A few weeks back I went on a date with a professional Dom. Wchurch up over there on that next corner. They were dressed in long black robes buttoned neck to waist; waist down, all pleats and movement and verve which covered round little bellies quite daintily, like devotional Degas’. My date led us across the street and my eyes asked him why and he said if he walked by them he’d probably burst into flame. I laughed and said I’d probably burst into tears. I asked him how he differentiates his work from his dating life and he said he prioritizes the men he dates over the men he Doms which made me smile, flutter, and coo. He separates the two by walking on the other side of the street. I’d rather stay the course and walk by and tip my hat like Papa does every time he drives past a church, but I always think I’ve got the answer. I’d say hi and flash a wry smile as I head home to my little mysteries and proclivities. He is sweet and kind and I’d like to see him again.

It’s yesterday and you’re at work past midnight and having a drink at the bar with coworkers. The restaurant has a long marble bar with old slanted floors, warm weathered walls, and when Things Fall Apart we tell guests it’s charming. At the end of a long service you share a Shift Drink with others just as embattled and horny and lost. You sit there, back twinging and stomach grumbling and eyes roving, and you swallow a handful of wine and a thimble of tequila and swear you’ll never work another day in service, knowing you’ll be back tomorrow at three-thirty to sanitize the tables and settle in for eight-hours-which-doesn’t-make-a-day. You mock difficult guests with accurate impersonations and decry their tacky outfits, their narrow worldviews.

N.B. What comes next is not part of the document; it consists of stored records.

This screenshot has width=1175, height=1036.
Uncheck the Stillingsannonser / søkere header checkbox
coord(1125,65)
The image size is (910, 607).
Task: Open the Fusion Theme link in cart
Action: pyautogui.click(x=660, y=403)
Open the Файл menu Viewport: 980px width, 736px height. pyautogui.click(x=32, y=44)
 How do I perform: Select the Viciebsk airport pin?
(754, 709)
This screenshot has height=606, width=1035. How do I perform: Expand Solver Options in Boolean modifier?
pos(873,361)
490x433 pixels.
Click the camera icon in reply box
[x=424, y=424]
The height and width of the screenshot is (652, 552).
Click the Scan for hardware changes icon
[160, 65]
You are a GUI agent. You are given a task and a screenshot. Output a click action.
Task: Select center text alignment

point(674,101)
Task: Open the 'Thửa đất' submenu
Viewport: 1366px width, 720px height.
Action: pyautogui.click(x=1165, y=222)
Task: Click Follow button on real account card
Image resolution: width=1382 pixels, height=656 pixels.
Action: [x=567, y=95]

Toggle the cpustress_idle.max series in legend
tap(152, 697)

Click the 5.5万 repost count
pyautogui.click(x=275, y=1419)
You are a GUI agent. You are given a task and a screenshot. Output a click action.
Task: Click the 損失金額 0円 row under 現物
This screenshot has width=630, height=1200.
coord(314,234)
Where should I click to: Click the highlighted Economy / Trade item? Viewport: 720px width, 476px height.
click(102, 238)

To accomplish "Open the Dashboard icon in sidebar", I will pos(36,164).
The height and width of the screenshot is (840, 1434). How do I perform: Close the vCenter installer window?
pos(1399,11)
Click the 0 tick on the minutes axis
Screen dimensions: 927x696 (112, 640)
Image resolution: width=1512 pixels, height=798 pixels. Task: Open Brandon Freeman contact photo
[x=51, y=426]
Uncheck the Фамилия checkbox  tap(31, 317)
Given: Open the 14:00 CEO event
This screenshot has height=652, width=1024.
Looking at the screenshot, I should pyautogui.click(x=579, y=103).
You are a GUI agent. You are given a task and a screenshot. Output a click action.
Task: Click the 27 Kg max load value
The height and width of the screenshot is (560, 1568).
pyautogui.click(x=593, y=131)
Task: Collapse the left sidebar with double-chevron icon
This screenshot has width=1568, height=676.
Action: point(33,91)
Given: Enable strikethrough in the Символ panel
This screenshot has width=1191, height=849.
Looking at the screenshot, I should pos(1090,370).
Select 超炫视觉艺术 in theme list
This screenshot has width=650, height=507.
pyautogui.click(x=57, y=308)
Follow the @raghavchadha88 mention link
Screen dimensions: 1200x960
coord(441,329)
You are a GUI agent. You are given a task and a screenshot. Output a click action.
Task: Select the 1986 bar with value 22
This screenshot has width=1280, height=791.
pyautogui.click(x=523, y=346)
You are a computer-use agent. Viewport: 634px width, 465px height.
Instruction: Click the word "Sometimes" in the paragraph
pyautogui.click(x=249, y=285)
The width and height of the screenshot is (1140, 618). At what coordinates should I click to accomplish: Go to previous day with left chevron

You imagine their pitiful lives in houses with no soul and you lament those with money and no taste. You tell yourself by telling others, out loud at the bar after midnight, you’ve no interest in their world of competition and lies and you discuss class systems and movies and boys and play deep cut pop bangers as you polish the last remaining glasses at the bar. You dance and wave the polishing rag over your head hoping a coworker will record so you can repost it to your insta story.

This morning you wake and there’s a ring of sweat on your pillow so you flip it over to dry land and your heart is pounding and the last dregs of the nightmare are draining into the sea and you’re sure you’ll never get through another shift. You have a boner and can’t catch your breath and your sheets smell of mildew and sweat though you washed them the day before last. You reply “lol” to the painter’s insta story and he tells you he’s bartending that night and suggests you stop by. It’s in the village near work and open very late. You tell him you’ll be there and you jerk off quickly, imagining an amalgamation of all your digital crushes. His arms and that one’s lower back hair and this one’s taut legs and the other one’s curly bush. His shapely ass and his plush lips and his wonky smile. You piss but your dick is slick with cum and it’s hard to steady your aim. It slips from between your lube-logged fingers and you spray the ground like a trebuchet in battle. The piss soaks the grout between tiles and you’re at the end of the last roll of TP. You brush your teeth and spit out the suds and there is a fleck of blood in the thick Sensodyne foam.

At least you're not the closing server tonight — you’ll take your small reliefs. You picture the painter behind his bar, in leather pants that retain his body heat, and think about kissing his boots. You smile and say hello to your excitement. He is wild and fun and the two of you, last you met, exalted sweetness, praised it as cool and radical and hot, just before bed, his sweaty body dozing next to yours.